Una generazione senza politica

di Luciano Caveri

Ho due figli grandi di diciotto e vent'anni e seguo con curiosità e naturalmente affetto paterno la loro crescita in un epoca in cui, rispetto alla vita, si avvicinano scelte di studio e poi di lavoro sempre più decisive. Poi naturalmente guardo ai giovani - il futuro per ovvie ragioni generazionali - e la prima cosa che salta agli occhi è proprio nel fatto che, magari perché la prospettiva di vita si allunga, il termine "giovane" è ormai una fisarmonica che si è ormai dilatata oltre i quarant'anni e la circostanza è piuttosto irrealistica, ma è così e bisogna prenderne atto. Osserva Eugenio Scalfari, l'ultimo grande vecchio del giornalismo italiano, sulla sua rubrica su "L'Espresso", il "Vetro Soffiato": «(...) i giovani tra i 18 e i 25 anni sono completamente disinteressati alla politica. Non si informano, non comprano i giornali, non entrano nelle librerie e non leggono se non cliccando: clic dei telefoni cellulari o per viaggiare sulla Rete dove possono avere notizie telegrafiche ampiamente sufficienti per loro. Ma attenzione: i giovani che una o al massimo due volte al giorno cliccano per leggere notizie politiche o di cronaca sono una esigua minoranza. Il grosso dei navigatori usano la Rete per tutt'altri scopi, videogiochi, gare sportive, gioco a scacchi, ricerca di ragazze o ragazzi in fiore e intrecciano amori con persone che abitano in Paesi lontani e magari in diversi continenti. Questo fenomeno non riguarda soltanto i giovani italiani ma gli utenti della Rete in tutto il mondo e dimostrano la crisi d'epoca dilagante e destinata ancora ad accrescersi».

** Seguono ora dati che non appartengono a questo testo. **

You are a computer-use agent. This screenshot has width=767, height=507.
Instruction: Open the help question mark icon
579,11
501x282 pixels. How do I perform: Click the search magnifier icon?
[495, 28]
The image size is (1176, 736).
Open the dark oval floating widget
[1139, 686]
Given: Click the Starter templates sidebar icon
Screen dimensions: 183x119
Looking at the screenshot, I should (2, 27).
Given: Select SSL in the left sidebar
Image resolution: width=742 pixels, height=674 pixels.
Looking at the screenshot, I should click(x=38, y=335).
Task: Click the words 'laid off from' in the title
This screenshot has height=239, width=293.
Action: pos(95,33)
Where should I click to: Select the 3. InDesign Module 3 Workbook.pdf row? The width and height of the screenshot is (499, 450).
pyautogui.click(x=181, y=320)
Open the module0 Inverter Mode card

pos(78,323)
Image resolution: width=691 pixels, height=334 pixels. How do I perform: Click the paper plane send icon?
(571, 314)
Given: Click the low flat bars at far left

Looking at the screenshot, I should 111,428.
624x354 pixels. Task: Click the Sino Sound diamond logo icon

Poi Scalfari affonda la lama e stimola la riflessione: «Il risultato politico è e sempre più sarà la scomparsa dei partiti. Tutti. Non importa il loro programma e i valori dei quali affermano d'essere i portatori. I giovani barbari, come a me piace chiamarli, non sono autori di barbarie, tutt'altro: sono giovani pacifici e interessati alla loro vita pratica, al loro lavoro, ai loro rapporti sociali, ma rifiutano in blocco di interessarsi alla politica e di parteciparvi. Vivono con i loro coetanei, con loro si divertono, con loro lavorano e tra di loro si amano con piena libertà sessuale. I figli non saranno affatto diversi poiché non hanno avuto una diversa educazione. Vivono il presente. Viaggiano molto, conoscono i loro simili degli altri Paesi, hanno una lingua franca nella quale esprimersi, si raggruppano sempre più tra loro attraverso i "social club" e aspettano di veder sorgere nuovi valori che del resto saranno proprio essi a dover esprimere. Quali valori? Non lo sanno perché quei valori debbono nascere da soli, emergendo dai loro comportamenti in parte consapevoli e in parte ancora racchiusi nel loro inconscio. E' una crisi epocale e globale della quale noi vecchi vediamo il presente ma non il futuro. Del resto anche loro vivono soltanto nel presente. I loro progetti sul futuro sono assai nebulosi; quanto al passato, con esso hanno tagliato tutti i ponti. Conoscono ovviamente il padre e la madre che li hanno messi al mondo e tutt'al più i nonni. Quanto ai bisnonni ne ignorano completamente il nome e non hanno nessun interesse a scoprirlo. Cultura politica zero ma la scienza li interessa e così pure la tecnologia; li interessa anche la musica, la pittura, l'architettura». Ho estrapolato questa parte è ovviamente mi sento di commentare che sarebbe sbagliato fare di ogni erba un fascio, ma la tendenza è quella indicata. Esiste e si afferma un diritto all'oblio - per così dire - che significa appunto nuovi valori, di cui non solo sfugge l'esatto contorno, ma ci si domanda quale ripercussione avranno sulla democrazia e la cittadinanza, così come sono ad ora le abbiamo conosciute. Non sono scelte e atteggiamenti né giuste né sbagliati, ma si entra in effetti in un terreno vergine, conseguenza dei tempi. Ogni epoca conferma le istituzioni all'idem sentire e vivere di rimpianti non serve a nulla. Tutto cambia, speriamo solo che sia in meglio.